Court Opinion

ID: 5682706
Source: CourtListenerOpinion
Date Created: 2022-01-12 15:02:53.239664+00
Date Added: 2024-06-11T08:39:56.242429
License: Public Domain

Appeal from a decision and award of the Workmen’s Compensation Board. Claimant was a grinder in a plant making steel forgings. On June 6, 1950, while pushing forgings off a skid he sustained a strain of the lumbosacral back. He continued working, however, until October, 1952, when he reached the age of sixty-eight years and was retired under the union rules in the plant. He did not leave the labor market, but thereafter looked for employment, including an application to the unemployment insurance office. Claimant has been allowed a temporary reduced earnings award. The issue before the board and on this appeal is whether the sprain in 1950 did or did not aggravate or affect an underlying condition of osteoarthritis. It is conceded that claimant had osteoarthritis in 1950 and that he continued to have it since; and that it is a pathological condition not itself caused by the work or by the accident. The question is one of medical judgment and opinion; and the board had evidence before it which we regard sufficient to be treated as substantial, that claimant’s condition was adversely affected by the sprain.

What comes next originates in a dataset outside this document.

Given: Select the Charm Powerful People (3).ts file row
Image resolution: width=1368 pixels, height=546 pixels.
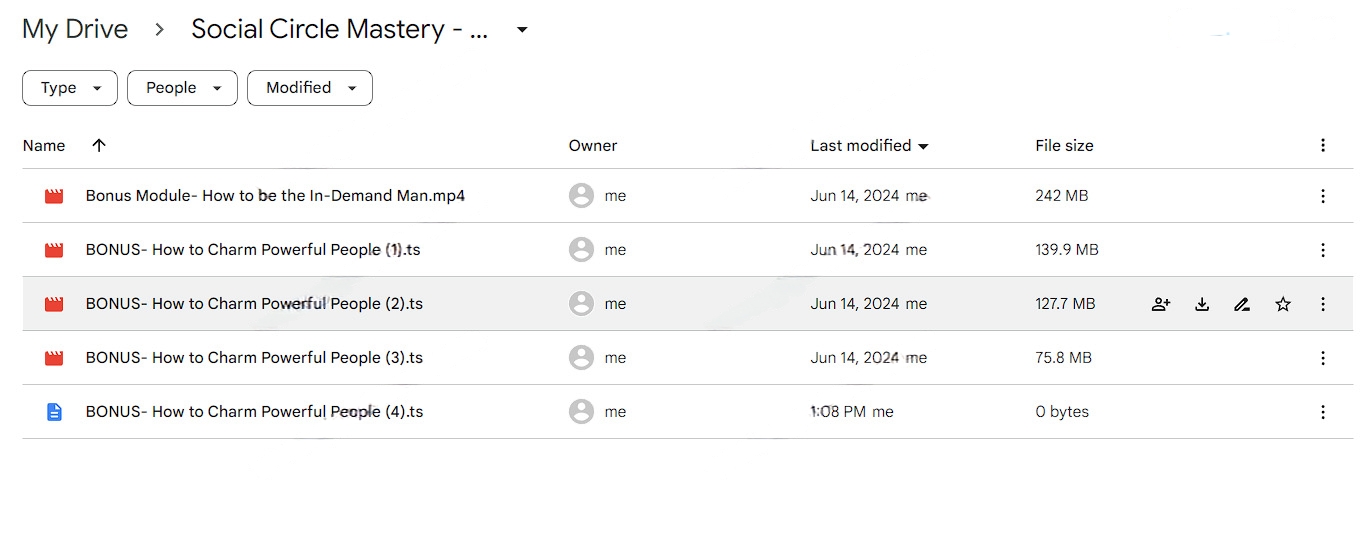Looking at the screenshot, I should pyautogui.click(x=688, y=358).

One physician said that in his view, the accident of 1950 “ in combination with the arthritis constituted his disability”. Another physician testified that “it is reasonable to assume that his present [January, 1954] disability is at least in part due to the accident ”. This seems to us to sustain the award based on reduced earnings. Award unanimously affirmed, with costs to the Workmen’s Compensation Board. Present — Foster, P. J., Bergan, Halpern, Zeller and Gibson, JJ.